Anselmo era un cincuentón chapado a la antigua. Nació en un pequeño pueblo andaluz y permaneció al amparo de sus padres hasta que ambos fallecieron, dejándole en herencia la vivienda familiar y varias fanegas de buen olivar, aunque algo alejado del pueblo.
Cada día iba caminando a su finca y él mismo hacía todas las faenas a mano. Procuraba gastar lo mínimo en maquinaria y peones, y hasta de coche carecía, pues decía que andar era sano y sobre todo económico.
Una tarde de invierno, estando en su tierra, el cielo se oscureció súbitamente y empezó a llover de forma torrencial.
Normalmente, regresaba al pueblo atajando por veredas, entre los olivos, pero esa tarde pensó que, lloviendo de aquella manera, mejor sería salir hasta la carretera a pedir auxilio.
Caminó un buen rato por el arcén hasta que la noche cayó por completo. El agua lo había calado hasta los huesos cuando la lluvia, por fin, amainó un poco, dando paso a una espesísima niebla.
Anselmo no paraba de mirar atrás, esperando que apareciera algún coche que lo llevara hasta el pueblo.
De repente unos faros se hicieron visibles en la lejanía y él se dispuso a hacer señales con su pequeña linterna, que por suerte llevaba en el bolsillo.

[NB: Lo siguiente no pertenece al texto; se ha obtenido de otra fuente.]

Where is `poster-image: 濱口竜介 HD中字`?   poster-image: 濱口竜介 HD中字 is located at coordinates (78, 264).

Los minutos pasaban y Anselmo, extrañado, advirtió que aquel vehículo tardaba más de lo normal. Los faros avanzaban tan lentamente que a veces parecían estar inmóviles en la carretera.
Esperó y esperó hasta que por fin el coche
llegó a su lado y paró en medio de aquella oscura y lluviosa noche de invierno.

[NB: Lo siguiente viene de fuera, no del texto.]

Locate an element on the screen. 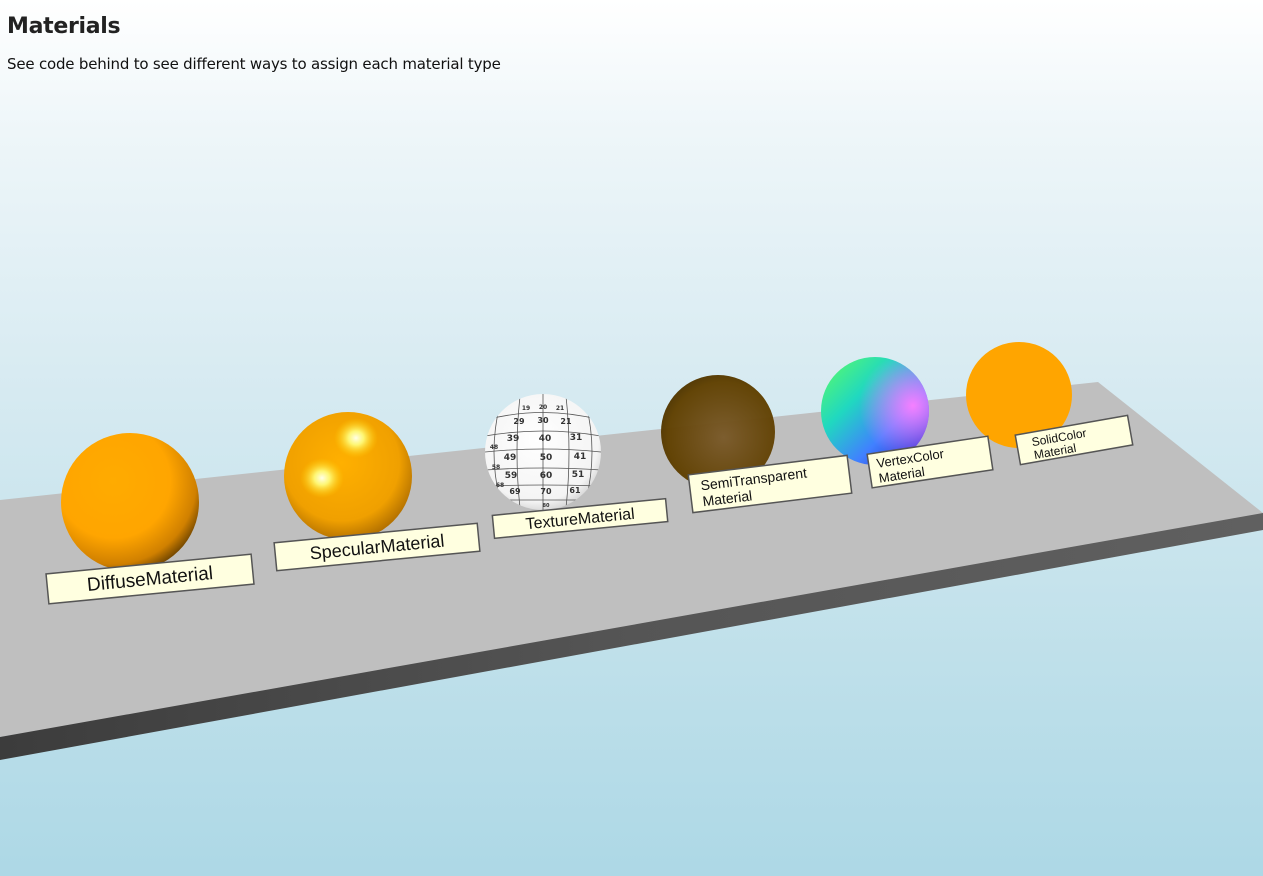 The width and height of the screenshot is (1263, 876). texture-number: 20 is located at coordinates (543, 408).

Sin más preámbulos, el campesino abrió la puerta trasera y subió de un salto, momento en que el automóvil reinició su lento avance.

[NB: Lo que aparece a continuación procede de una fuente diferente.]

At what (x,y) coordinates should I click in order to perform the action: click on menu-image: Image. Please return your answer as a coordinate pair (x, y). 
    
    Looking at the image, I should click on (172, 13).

Cuál no sería su sorpresa cuando observó que allí dentro no había absolutamente nadie. Nadie lo conducía, pero el coche se movía.
El pobre hombre quedó paralizado por la impresión y hundió su cuerpo, empequeñecido por el terror, en el asiento trasero, incapaz de gritar siquiera.
Un momento después, vio con estupor cómo una mano mojada entraba por la ventanilla abierta del conductor y giraba levemente el volante. Después de tomar la curva, la misteriosa mano desapareció por donde había venido, perdiéndose de nuevo en la cerrada oscuridad de la noche.
Anselmo no daba crédito a lo que sucedía. Planeó saltar del vehículo, pero sus músculos no respondían; tal era el estado de pánico en el que se hallaba. Además pensó que aquel ser, tal vez de ultratumba, estaría oculto en la negrura del exterior…
Fue entonces cuando una cabeza que chorrreaba agua asomó por la ventanilla y le gritó: “¡Oye, tú! Ahí se tiene que ir bien, pero ¿por qué no sales y empujas un rato como los demás?”